**Dataset rows**
((

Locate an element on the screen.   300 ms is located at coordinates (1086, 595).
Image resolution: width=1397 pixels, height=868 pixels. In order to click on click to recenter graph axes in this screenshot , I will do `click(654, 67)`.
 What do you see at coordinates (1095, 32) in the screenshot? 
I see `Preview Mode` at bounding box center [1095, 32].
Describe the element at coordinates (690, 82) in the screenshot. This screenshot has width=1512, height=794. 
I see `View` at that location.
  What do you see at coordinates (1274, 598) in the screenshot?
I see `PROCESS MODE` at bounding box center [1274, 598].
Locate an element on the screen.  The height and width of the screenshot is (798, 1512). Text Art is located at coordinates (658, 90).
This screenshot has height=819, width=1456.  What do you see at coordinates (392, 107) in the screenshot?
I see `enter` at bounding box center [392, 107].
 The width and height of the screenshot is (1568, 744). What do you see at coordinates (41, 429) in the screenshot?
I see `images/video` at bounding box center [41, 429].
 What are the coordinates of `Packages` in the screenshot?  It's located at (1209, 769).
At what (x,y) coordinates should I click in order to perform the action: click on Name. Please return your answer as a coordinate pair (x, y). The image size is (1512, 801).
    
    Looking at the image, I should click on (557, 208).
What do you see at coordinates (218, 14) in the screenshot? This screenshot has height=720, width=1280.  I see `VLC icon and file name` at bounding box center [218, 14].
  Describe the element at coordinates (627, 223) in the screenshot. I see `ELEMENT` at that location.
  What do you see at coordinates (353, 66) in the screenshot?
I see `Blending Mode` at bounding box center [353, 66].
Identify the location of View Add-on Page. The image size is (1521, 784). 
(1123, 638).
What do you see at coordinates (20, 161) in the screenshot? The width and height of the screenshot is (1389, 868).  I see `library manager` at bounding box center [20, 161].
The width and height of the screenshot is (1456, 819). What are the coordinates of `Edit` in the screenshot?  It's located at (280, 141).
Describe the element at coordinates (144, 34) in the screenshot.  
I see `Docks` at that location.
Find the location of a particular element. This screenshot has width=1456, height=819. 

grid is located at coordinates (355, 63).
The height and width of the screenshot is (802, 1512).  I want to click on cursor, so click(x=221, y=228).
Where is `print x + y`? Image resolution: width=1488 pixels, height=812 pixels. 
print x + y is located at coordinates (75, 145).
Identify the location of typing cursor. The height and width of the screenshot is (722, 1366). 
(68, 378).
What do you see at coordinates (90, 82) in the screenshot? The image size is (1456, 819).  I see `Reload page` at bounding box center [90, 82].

))

**EXERCISE DIRECTIONS**
Rewrite all of the rows above, replacing "Image resolution" with "Screen size" each time it occurs and leaving everything else unchanged.

**WRITTEN SOLUTION**
Locate an element on the screen.   300 ms is located at coordinates (1086, 595).
Screen size: width=1397 pixels, height=868 pixels. In order to click on click to recenter graph axes in this screenshot , I will do `click(654, 67)`.
 What do you see at coordinates (1095, 32) in the screenshot? 
I see `Preview Mode` at bounding box center [1095, 32].
Describe the element at coordinates (690, 82) in the screenshot. This screenshot has width=1512, height=794. 
I see `View` at that location.
  What do you see at coordinates (1274, 598) in the screenshot?
I see `PROCESS MODE` at bounding box center [1274, 598].
Locate an element on the screen.  The height and width of the screenshot is (798, 1512). Text Art is located at coordinates (658, 90).
This screenshot has height=819, width=1456.  What do you see at coordinates (392, 107) in the screenshot?
I see `enter` at bounding box center [392, 107].
 The width and height of the screenshot is (1568, 744). What do you see at coordinates (41, 429) in the screenshot?
I see `images/video` at bounding box center [41, 429].
 What are the coordinates of `Packages` in the screenshot?  It's located at (1209, 769).
At what (x,y) coordinates should I click in order to perform the action: click on Name. Please return your answer as a coordinate pair (x, y). The image size is (1512, 801).
    
    Looking at the image, I should click on (557, 208).
What do you see at coordinates (218, 14) in the screenshot? This screenshot has height=720, width=1280.  I see `VLC icon and file name` at bounding box center [218, 14].
  Describe the element at coordinates (627, 223) in the screenshot. I see `ELEMENT` at that location.
  What do you see at coordinates (353, 66) in the screenshot?
I see `Blending Mode` at bounding box center [353, 66].
Identify the location of View Add-on Page. The image size is (1521, 784). 
(1123, 638).
What do you see at coordinates (20, 161) in the screenshot? The width and height of the screenshot is (1389, 868).  I see `library manager` at bounding box center [20, 161].
The width and height of the screenshot is (1456, 819). What are the coordinates of `Edit` in the screenshot?  It's located at (280, 141).
Describe the element at coordinates (144, 34) in the screenshot.  
I see `Docks` at that location.
Find the location of a particular element. This screenshot has width=1456, height=819. 

grid is located at coordinates (355, 63).
The height and width of the screenshot is (802, 1512).  I want to click on cursor, so click(x=221, y=228).
Where is `print x + y`? Screen size: width=1488 pixels, height=812 pixels. 
print x + y is located at coordinates (75, 145).
Identify the location of typing cursor. The height and width of the screenshot is (722, 1366). 
(68, 378).
What do you see at coordinates (90, 82) in the screenshot? The image size is (1456, 819).  I see `Reload page` at bounding box center [90, 82].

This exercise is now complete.